Out of all the advantages of attending UC Santa Barbara, one of the
most often cited is the lovely weather year-round in Goleta and SB. This
stable, temperate climate is created by a variety of factors, not least
of all the coastal location and the tall Santa Ynez mountains in the
north acting as a sort of shield against weather conditions further
inland. Evaporated moisture from the sea is trapped by the mountains,
creating a humid yet pleasant climate for residents of this small city.
Frequently, the humidity and other weather conditions result in a haze
blanketing the entire Goleta/SB area, while other days the marine layer
takes the place of this haze covering the sky.
When I began searching for a topic for this project, I knew that I
wanted to apply my data science skills to a real-world problem that was
personal to me, and weather prediction was what I settled on. I searched
for weather datasets all over the internet, but unfortunately the NOAA
did not have complete data records, and hundreds if not thousands of
observations were missing from every dataset I downloaded. However, I
finally found a good dataset to work with.
After several weeks of searching, I discovered that Weather
Underground had complete historical records of daily temperature,
humidity, wind speed, dew point, and air pressure for the past several
years. The data was recorded at Santa Barbara Municipal Airport. Since
WU had no CSV or XLSX files I could download, I manually copy-pasted the
data tables into Microsoft Excel for every month from May 2015 to May
2022 and converted the file to a CSV. I cleaned the data by hand as well
— there were 2557 observations in total, of which 27 were completely
missing. I assumed that these were days when the weather station was out
of service. In the end, I now have 2530 observations with which to
predict humidity. With that, let’s take a look at the dataset itself.
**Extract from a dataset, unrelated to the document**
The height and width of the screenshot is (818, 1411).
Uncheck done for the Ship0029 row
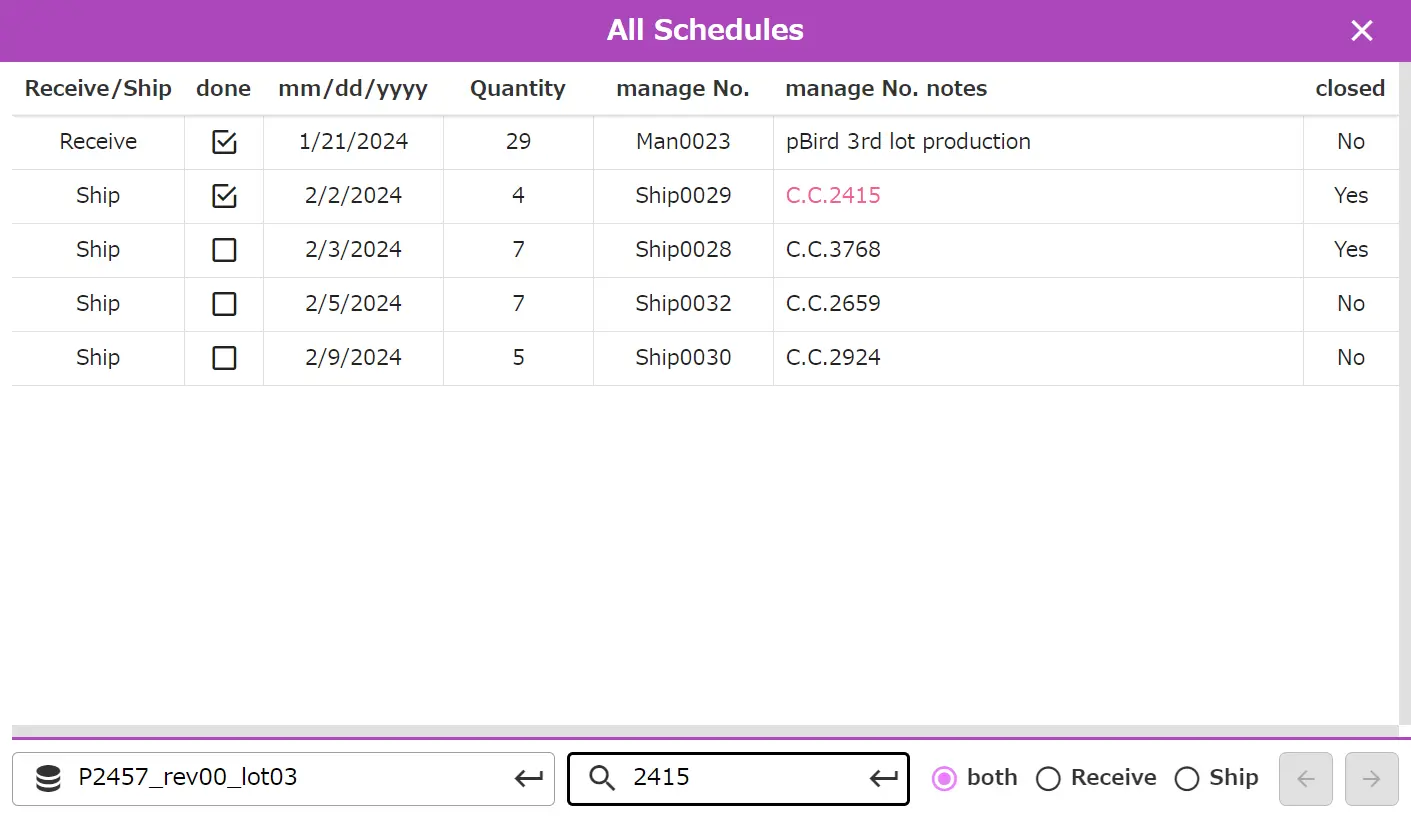click(x=224, y=196)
Before anything else, we must load all of our packages. You can see the full list of packages I am using below.
library(tidymodels)
library(ISLR)
library(ISLR2)
library(discrim)
library(poissonreg)
library(corrr)
library(klaR)
library(dplyr)
library(ggplot2)
library(glmnet)
library(parsnip)
library(janitor)
library(corrplot)
library(randomForest)
library(rpart)
library(rpart.plot)
library(regclass)
library(broomstick)
Now that that’s out of the way, it’s time to read in my data. I used
clean_names() from the janitor package to make
my data easier to wrangle. I will also make sure R can read my date
values as dates rather than characters, and add a
year_month variable in order to calculate monthly averages.
This makes some of my data, such as precipitation, temperature, and
humidity, far easier to plot.
weather <- read.csv("weatherdatanew.csv") %>% clean_names()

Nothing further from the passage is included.